# Thread: Surface integral.

1. ## Surface integral.

Calculate $\int {x^2 zds}$ Being S the external surface of $x^2 + y^2 = a^2$ understood between $z = -2$ and $z = 2$

2. Originally Posted by rikelme23
Calculate $\int {x^2 zds}$ Being S the external surface of $x^2 + y^2 = a^2$ understood between $z = -2$ and $z = 2$
$x^2+ y^2$ is a cylinder, with radius a, in three dimensions. It can be written in parametric equations using cylindrical coordinates but taking r= a: $x= a cos(\theta)$, $y= a sin(\theta)$, $z= z$.

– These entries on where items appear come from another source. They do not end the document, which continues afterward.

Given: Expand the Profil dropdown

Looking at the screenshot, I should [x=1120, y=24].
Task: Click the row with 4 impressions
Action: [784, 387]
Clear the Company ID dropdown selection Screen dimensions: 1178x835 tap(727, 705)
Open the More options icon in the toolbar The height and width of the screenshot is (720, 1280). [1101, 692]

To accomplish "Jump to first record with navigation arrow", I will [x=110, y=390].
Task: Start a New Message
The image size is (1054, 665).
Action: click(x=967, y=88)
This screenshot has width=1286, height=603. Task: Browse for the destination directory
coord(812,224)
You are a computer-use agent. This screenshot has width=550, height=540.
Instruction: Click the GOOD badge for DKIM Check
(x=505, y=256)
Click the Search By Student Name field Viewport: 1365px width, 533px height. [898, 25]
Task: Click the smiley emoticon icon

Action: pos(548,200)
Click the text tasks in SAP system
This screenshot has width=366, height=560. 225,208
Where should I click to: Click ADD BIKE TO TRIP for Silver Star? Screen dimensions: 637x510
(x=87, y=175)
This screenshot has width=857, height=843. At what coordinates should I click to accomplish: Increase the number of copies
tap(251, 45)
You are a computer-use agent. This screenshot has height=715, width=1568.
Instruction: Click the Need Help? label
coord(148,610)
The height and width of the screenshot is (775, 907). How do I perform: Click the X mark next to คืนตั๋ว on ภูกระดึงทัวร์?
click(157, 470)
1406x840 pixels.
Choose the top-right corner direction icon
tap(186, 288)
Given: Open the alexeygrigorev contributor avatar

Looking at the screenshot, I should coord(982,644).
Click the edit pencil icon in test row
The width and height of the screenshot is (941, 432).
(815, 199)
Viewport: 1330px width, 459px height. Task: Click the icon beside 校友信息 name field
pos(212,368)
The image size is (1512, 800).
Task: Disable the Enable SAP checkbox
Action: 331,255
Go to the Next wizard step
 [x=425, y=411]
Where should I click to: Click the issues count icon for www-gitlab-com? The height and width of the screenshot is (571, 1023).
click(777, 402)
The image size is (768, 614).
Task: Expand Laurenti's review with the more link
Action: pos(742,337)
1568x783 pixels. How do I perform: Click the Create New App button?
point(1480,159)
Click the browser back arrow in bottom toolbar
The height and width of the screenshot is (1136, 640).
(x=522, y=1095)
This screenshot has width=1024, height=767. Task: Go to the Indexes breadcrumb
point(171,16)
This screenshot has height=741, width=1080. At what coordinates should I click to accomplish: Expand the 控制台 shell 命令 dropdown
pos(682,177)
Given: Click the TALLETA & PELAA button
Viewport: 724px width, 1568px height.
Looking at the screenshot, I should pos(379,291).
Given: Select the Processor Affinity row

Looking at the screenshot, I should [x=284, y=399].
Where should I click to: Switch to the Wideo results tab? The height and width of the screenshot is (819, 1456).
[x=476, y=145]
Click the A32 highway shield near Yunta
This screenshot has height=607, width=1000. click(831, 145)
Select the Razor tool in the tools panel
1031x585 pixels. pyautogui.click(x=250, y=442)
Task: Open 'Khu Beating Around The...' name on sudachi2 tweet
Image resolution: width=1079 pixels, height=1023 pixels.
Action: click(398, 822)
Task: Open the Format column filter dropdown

The "position vector" of any point on the cylinder can be written as $\vec{p}= a cos(\theta)\vec{i}+ a sin(\theta)\vec{j}+ z\vec{k}$. The two derivatives:
$\vec{p}_\theta= -a sin(\theta)\vec{i}+ a cos(\theta)\vec{j}$ and
$\vec{p}_z= \vec{k}$
are tangent vectors to the cylinder. Their cross product is
$-a sin(\theta)\vec{i}+ a cos(\theta)\vec{j}$ and the "scalar differential of surface area" is given by the length of that: $a d\theta dz$.

(For this simple geometry, you could have just noted that the differential of length around the cylinder is $a d\theta$ so the differential of area is $a d\theta dz$.)

Since $x^2= a^2 cos^2(\theta)$ this integral is
$\int_{z= -2}^2\int_{\theta= 0}^{2\pi} (a^2 cos^2(\theta)) z (a d\theta dz)$.

(In fact, just thinking about the "symmetry" (or, more correctly "asymmetry") makes this problem trivial.)